CAR Modulates E-Cadherin Dynamics in the Presence of Adenovirus Type 5
Figure 4
E-cadherin is more dynamic within junctions in the presence of Ad5eGFP.
(A) Example images from a FRAP experiment on MCF7 cells expressing E-cadherin-GFP. MCF7 were transiently transfected with E-cadherin-GFP for 24 hours before being plated on glass bottomed imaging chambers. Images were captured, analysed and exported using NIS Elements AR software. An image was taken immediately after the bleach and one 5 seconds after that, and then images were taken every 15 seconds for 5 minutes. Images shown for pre-bleach, bleach (bleached region shown in white box) and the recovery of E-cadherin-GFP monitored at 15 s, 30 s and 45 s post-bleach. (B) The half-life (τ1/2) of E-cadherin recovery after photobleaching MCF7 and FLCARMCF7 cells in the absence or presence of Ad5eGFP (MCF7+Ad5 and FLCARMCF7+Ad5 respectively).
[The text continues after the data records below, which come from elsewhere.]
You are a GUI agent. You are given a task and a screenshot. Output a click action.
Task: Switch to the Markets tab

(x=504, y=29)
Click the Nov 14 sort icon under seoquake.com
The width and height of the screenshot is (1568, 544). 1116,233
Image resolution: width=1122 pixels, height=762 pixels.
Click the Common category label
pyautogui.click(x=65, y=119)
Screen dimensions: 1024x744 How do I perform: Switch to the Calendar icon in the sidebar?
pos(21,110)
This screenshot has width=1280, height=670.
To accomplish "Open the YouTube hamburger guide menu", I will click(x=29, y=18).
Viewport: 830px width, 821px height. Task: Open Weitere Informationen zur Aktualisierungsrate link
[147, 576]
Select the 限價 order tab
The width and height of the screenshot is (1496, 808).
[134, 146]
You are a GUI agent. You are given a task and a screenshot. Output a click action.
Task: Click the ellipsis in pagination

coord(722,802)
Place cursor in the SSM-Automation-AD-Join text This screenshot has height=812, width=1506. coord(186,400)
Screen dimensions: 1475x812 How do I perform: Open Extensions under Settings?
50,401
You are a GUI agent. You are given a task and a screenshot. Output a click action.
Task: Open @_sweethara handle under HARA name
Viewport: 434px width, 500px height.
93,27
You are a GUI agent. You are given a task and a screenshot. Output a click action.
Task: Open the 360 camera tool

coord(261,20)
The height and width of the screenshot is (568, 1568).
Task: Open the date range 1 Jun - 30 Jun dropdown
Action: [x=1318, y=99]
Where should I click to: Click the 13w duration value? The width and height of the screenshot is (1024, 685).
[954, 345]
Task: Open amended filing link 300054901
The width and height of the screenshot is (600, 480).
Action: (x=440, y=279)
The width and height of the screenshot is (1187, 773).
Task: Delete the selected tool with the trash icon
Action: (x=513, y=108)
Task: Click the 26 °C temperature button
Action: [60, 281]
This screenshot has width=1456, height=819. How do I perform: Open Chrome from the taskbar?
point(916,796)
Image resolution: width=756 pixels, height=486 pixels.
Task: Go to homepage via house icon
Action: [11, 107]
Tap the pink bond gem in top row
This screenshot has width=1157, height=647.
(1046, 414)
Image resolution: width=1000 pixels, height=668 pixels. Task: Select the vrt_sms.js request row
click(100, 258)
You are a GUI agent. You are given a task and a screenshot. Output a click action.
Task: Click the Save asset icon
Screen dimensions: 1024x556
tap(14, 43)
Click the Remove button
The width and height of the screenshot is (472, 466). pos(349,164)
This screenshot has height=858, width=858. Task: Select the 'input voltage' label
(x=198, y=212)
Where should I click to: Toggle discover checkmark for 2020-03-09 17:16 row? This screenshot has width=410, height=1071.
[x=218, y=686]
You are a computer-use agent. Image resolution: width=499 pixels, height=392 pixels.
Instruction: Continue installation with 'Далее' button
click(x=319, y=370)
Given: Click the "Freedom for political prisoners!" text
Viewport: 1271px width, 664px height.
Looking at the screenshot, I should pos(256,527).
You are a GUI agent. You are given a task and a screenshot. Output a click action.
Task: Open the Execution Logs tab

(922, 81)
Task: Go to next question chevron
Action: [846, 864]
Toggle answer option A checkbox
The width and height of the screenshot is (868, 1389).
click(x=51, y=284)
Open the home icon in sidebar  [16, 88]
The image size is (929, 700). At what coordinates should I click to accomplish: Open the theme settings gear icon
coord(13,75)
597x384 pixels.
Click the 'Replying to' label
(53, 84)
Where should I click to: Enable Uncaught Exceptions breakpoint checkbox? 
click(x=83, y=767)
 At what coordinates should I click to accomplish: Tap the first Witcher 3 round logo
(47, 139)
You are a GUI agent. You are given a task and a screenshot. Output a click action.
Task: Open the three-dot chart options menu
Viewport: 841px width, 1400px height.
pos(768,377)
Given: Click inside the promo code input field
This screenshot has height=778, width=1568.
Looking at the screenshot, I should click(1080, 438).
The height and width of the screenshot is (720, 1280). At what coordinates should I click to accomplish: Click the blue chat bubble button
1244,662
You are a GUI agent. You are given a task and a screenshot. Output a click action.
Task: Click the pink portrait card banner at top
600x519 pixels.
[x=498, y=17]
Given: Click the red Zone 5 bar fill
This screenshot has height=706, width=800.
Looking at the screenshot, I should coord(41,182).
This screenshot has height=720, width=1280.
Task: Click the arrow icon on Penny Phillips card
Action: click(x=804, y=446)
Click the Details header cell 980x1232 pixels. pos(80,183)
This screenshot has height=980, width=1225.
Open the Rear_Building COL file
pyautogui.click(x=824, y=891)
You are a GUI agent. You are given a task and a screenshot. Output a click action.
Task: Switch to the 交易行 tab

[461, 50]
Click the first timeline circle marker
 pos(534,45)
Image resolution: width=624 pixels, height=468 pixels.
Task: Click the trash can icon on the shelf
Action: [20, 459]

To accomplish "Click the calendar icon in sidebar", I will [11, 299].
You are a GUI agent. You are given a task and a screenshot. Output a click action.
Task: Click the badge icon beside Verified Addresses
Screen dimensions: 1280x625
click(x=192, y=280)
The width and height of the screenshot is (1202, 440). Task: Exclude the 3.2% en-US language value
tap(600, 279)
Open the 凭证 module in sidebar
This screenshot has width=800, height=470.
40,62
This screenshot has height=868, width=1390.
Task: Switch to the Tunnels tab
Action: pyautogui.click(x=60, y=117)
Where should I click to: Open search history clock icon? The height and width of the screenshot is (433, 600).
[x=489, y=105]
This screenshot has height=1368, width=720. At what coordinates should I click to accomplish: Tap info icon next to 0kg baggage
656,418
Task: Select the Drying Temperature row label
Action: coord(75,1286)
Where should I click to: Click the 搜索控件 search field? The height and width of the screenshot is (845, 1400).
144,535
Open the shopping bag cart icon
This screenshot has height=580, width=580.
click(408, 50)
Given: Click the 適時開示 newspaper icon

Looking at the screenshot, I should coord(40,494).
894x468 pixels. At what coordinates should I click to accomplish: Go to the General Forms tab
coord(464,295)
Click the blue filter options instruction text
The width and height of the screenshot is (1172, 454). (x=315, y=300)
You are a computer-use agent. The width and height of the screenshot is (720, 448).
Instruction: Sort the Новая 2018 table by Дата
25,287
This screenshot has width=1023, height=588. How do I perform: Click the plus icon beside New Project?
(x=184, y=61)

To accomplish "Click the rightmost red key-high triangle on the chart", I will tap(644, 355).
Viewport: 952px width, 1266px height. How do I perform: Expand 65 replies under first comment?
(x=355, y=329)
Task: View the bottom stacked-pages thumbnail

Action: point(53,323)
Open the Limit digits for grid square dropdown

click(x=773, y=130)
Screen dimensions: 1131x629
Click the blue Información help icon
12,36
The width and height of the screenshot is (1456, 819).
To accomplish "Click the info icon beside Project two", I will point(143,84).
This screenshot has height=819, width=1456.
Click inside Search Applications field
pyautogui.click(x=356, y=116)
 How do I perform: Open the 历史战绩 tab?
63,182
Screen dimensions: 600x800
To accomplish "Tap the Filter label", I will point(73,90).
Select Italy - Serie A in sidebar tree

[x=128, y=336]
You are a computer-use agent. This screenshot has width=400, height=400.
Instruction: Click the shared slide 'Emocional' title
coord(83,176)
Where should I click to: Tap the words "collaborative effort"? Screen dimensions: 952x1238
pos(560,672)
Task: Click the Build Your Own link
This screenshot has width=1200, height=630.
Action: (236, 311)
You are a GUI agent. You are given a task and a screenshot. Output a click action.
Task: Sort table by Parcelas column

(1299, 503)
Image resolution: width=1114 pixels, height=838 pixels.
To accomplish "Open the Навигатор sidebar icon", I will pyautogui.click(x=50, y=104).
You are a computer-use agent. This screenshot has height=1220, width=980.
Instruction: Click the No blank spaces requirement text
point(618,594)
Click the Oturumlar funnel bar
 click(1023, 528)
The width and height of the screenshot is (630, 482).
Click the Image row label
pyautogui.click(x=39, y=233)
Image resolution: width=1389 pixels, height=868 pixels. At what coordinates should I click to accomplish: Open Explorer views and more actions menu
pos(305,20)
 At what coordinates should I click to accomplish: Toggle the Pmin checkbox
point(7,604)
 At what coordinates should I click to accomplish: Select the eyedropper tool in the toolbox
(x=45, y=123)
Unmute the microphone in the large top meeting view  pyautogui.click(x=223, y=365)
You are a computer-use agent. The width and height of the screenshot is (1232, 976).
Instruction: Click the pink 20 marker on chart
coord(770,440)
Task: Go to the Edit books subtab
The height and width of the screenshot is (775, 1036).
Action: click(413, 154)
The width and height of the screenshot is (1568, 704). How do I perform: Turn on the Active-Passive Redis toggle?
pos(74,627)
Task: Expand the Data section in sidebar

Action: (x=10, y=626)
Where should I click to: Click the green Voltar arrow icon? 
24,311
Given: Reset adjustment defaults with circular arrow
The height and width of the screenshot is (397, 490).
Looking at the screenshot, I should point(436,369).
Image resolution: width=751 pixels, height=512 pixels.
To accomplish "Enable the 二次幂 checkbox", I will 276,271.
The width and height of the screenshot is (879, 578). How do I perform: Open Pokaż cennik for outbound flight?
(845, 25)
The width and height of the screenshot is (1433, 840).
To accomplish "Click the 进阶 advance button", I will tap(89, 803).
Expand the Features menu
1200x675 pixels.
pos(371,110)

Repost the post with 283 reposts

E-cadherin recovery was defined from corrected intensity data fitted to a single exponential equation and calculated using the equation t1/2 = ln 0.5/−τ. Data was pooled from >12 cells per condition over 4 independent experiments +/− SEM. Significance was determined by two-way anova. ** = p<0.001 compared to MCF7 cells no Ad5eGFP; * = p<0.05 compared to FLCARMCF7 no Ad5eGFP; * = p<0.05 compared to FLCARMCF7 with Ad5eGFP. (C) Mobile and immobile E-cadherin fractions in MCF7 and FLCARMCF7 cells in the absence or presence of Ad5eGFP (MCF7+Ad5 and FLCARMACF7+Ad5 respectively). Mobile and immobile fractions were defined as the percentage recovery at plateau (mobile) and remaining non-recovered fraction at this time (immobile fraction). Significance was determined by two-way anova. * * = P<0.001 * = P<0.05. (D) FACS analysis of cell surface E-cadherin levels on MCF7 and FLCARMCF7 cells without (black bars) or with Ad5eGFP (9000 VP/cell; white bars). MFI is shown pooled from 3 independent experiments +−/SEM. Significance was determined by a two-way anova. * = p<0.05 compared to MCF7 no Ad5eGFP levels.